Prepare the next generation
A successful transition doesn’t happen overnight. It requires time, training, and, sometimes, tough conversations. Here are some steps to help prepare your successors:
Training and Mentoring: Whether your children or other relatives are stepping into leadership roles, make sure they have the skills and experience needed to manage the business. Encourage them to work in various areas of the company, or even outside of it, to gain broader perspectives.
Open Communication: Be transparent with your family about your succession plans. By setting clear expectations, you can avoid future misunderstandings and disputes.
Ownership vs. Management: It’s essential to distinguish between ownership and day-to-day management. Just because a family member owns part of the business doesn’t mean they’re equipped to run it. In some cases, you may want to separate ownership from management by appointing professional managers to run the business, while family members take on more strategic roles as shareholders or directors.
Plan for the unexpected
Even the most well-thought-out succession plan can be derailed by unforeseen events, such as illness, incapacity, or sudden death. Although this can be difficult to think about or talk about, you should make sure your plan accounts for these contingencies.
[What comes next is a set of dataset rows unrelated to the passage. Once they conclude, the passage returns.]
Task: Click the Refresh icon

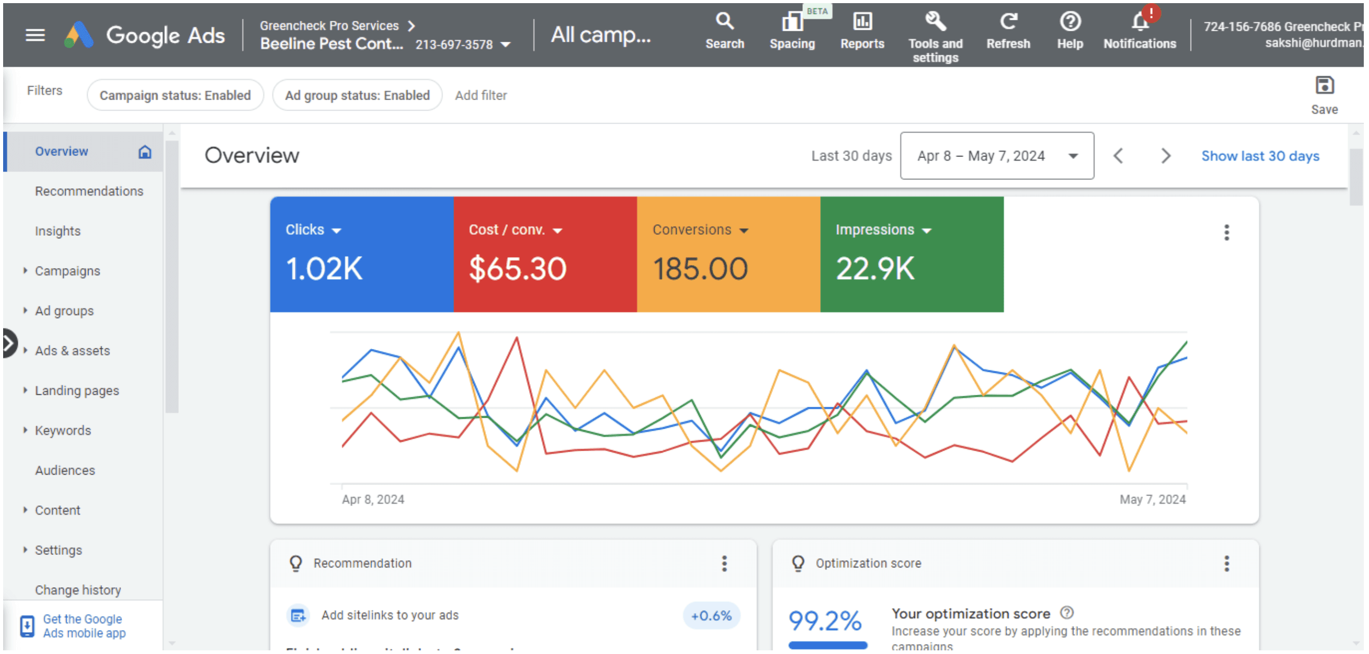Action: pyautogui.click(x=1008, y=22)
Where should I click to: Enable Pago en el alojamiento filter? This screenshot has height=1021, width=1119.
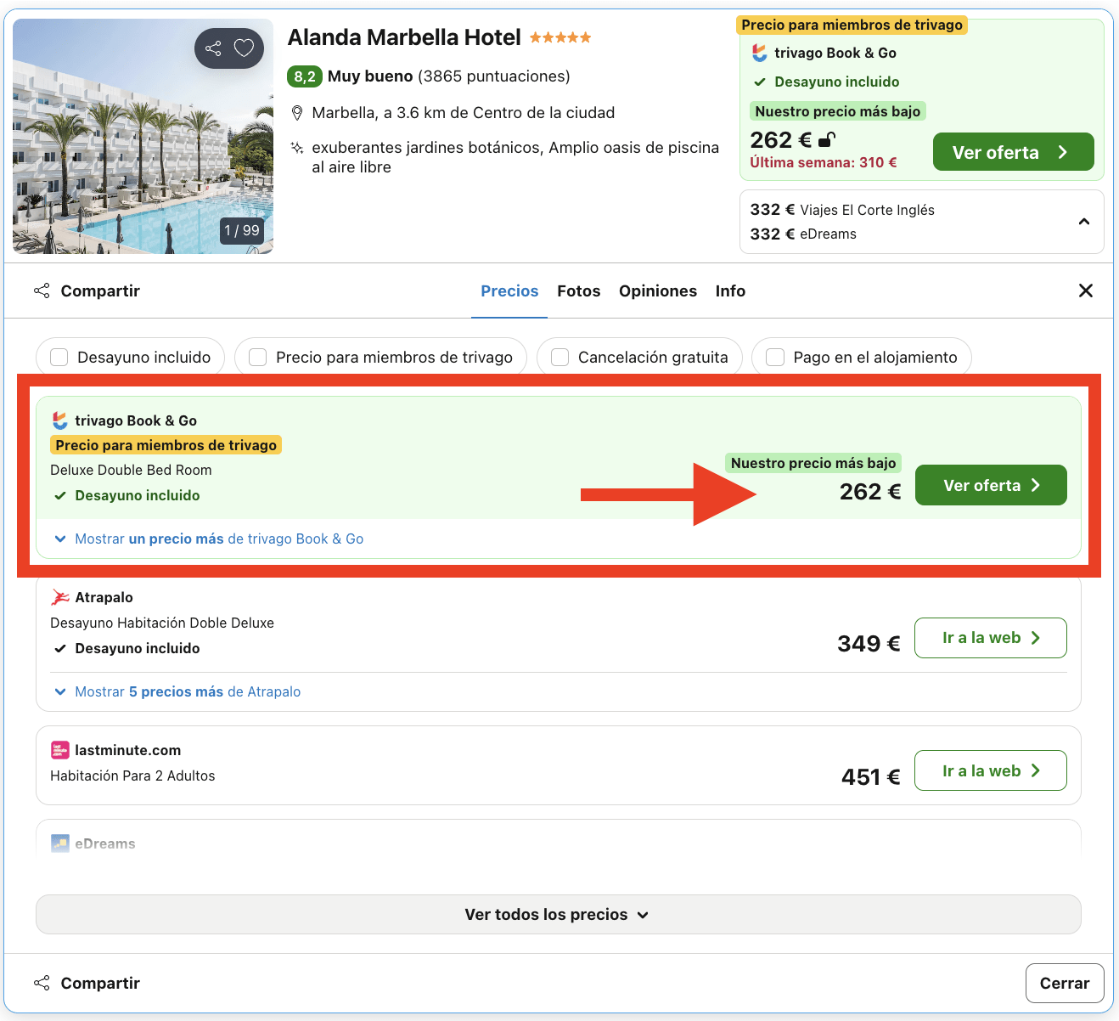[x=774, y=357]
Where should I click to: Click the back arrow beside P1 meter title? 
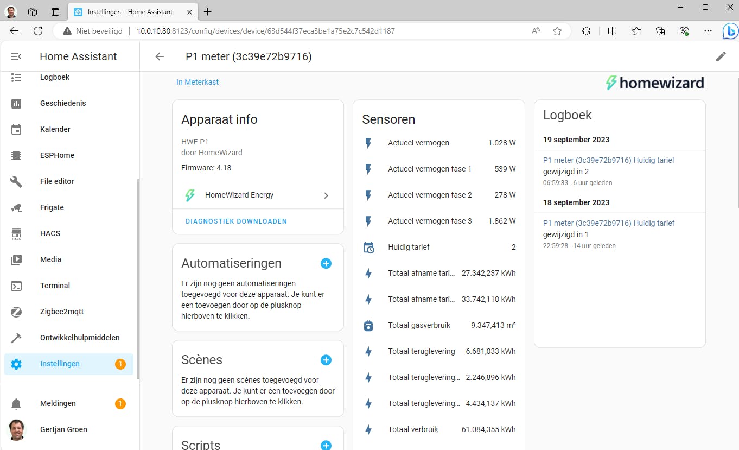point(160,56)
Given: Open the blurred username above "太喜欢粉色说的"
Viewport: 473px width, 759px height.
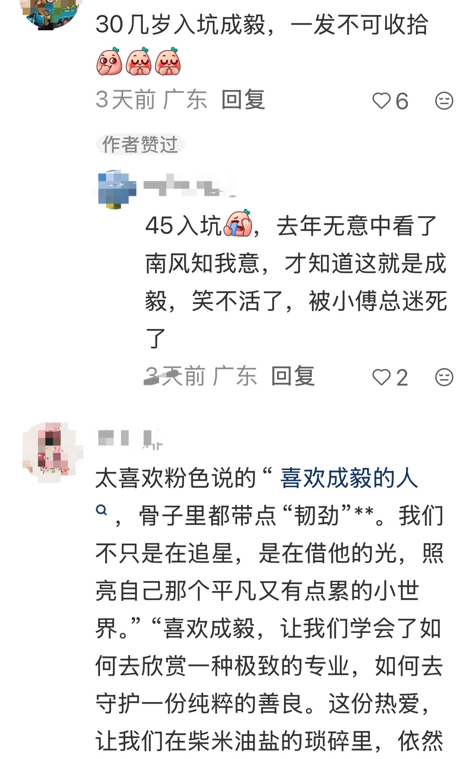Looking at the screenshot, I should tap(130, 439).
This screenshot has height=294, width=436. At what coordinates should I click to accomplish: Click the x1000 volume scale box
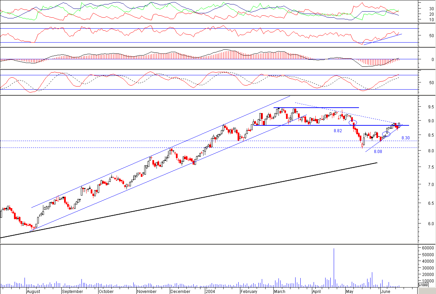(423, 285)
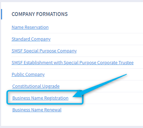Viewport: 143px width, 128px height.
Task: Click the highlighted Business Name Registration link
Action: pyautogui.click(x=40, y=98)
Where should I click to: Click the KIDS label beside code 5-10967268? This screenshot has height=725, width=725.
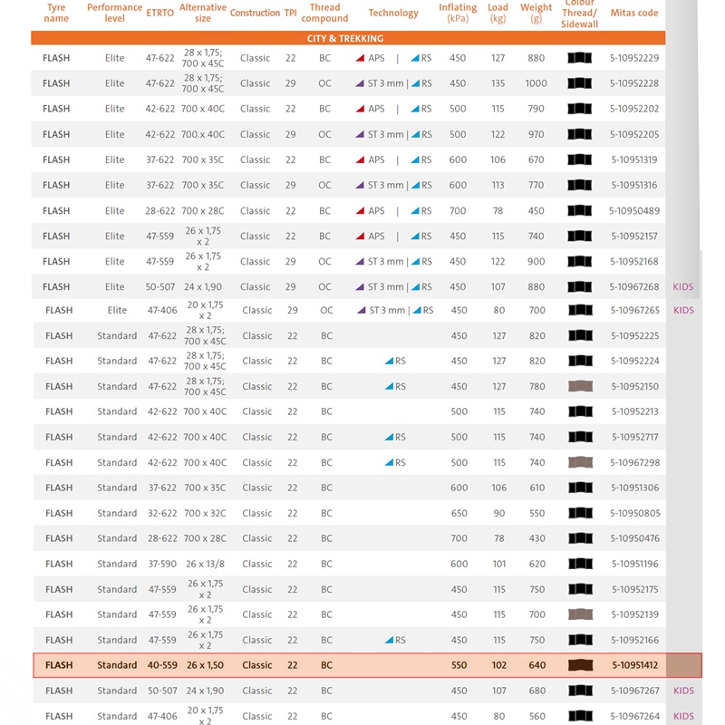point(682,286)
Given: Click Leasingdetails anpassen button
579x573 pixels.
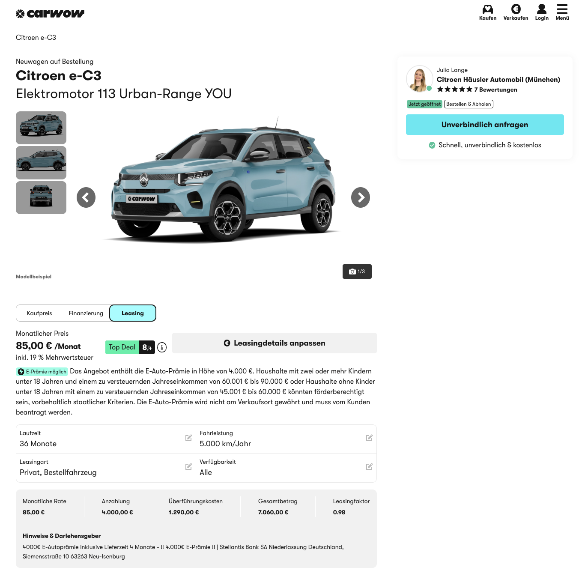Looking at the screenshot, I should (275, 343).
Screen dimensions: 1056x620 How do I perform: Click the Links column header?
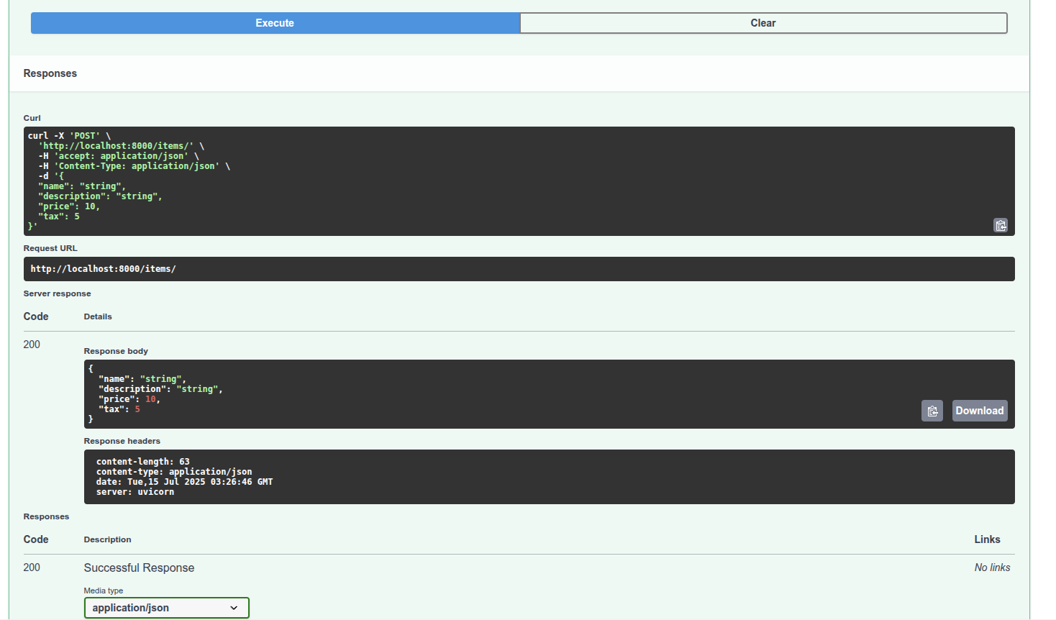point(987,539)
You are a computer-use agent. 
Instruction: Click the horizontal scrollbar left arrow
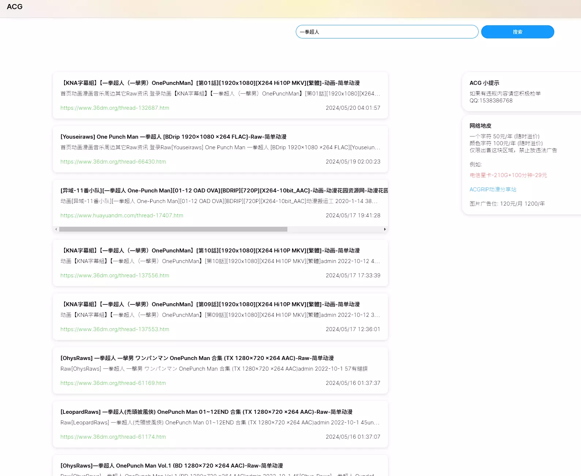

Lasting Power of Attorney (LPA): Appointing an LPA allows someone you trust to make decisions on your behalf if you become unable to manage your affairs. This includes managing the business, dealing with banks, and signing contracts.
Insurance: Life insurance and key person insurance can provide financial security for your family and the business in the event of your untimely death or incapacity. Insurance proceeds can be used to cover taxes, buy out other shareholders, or provide working capital for the business.
Buy-Sell Agreements: If the business is owned by multiple family members, a buy-sell agreement can ensure that, in the event of death or incapacity, the business is sold to the remaining family members rather than to outside parties. This protects the business from fragmentation or falling into the hands of non-family members.
Review and update the plan regularly
Your business, family circumstances, and tax laws will change over time, so it’s essential to review and update your succession plan regularly. Aim to review the plan every few years or after significant life events such as marriage, divorce, or the birth of new family members. By keeping the plan up to date, you can ensure it remains relevant and effective.
For many small family-run businesses, planning for the future can feel overwhelming, especially when it involves thinking about life after your own involvement. However, with the right legal and financial advice, you can create a solid succession plan that ensures the longevity of your business and protects your family’s legacy.
If you haven’t yet started the conversation, now is the time. Preparing for the inevitable not only safeguards the business but gives peace of mind to you and your loved ones. As experienced solicitors, we are here to guide you through every step of this important process, helping you secure the future you’ve worked so hard to build.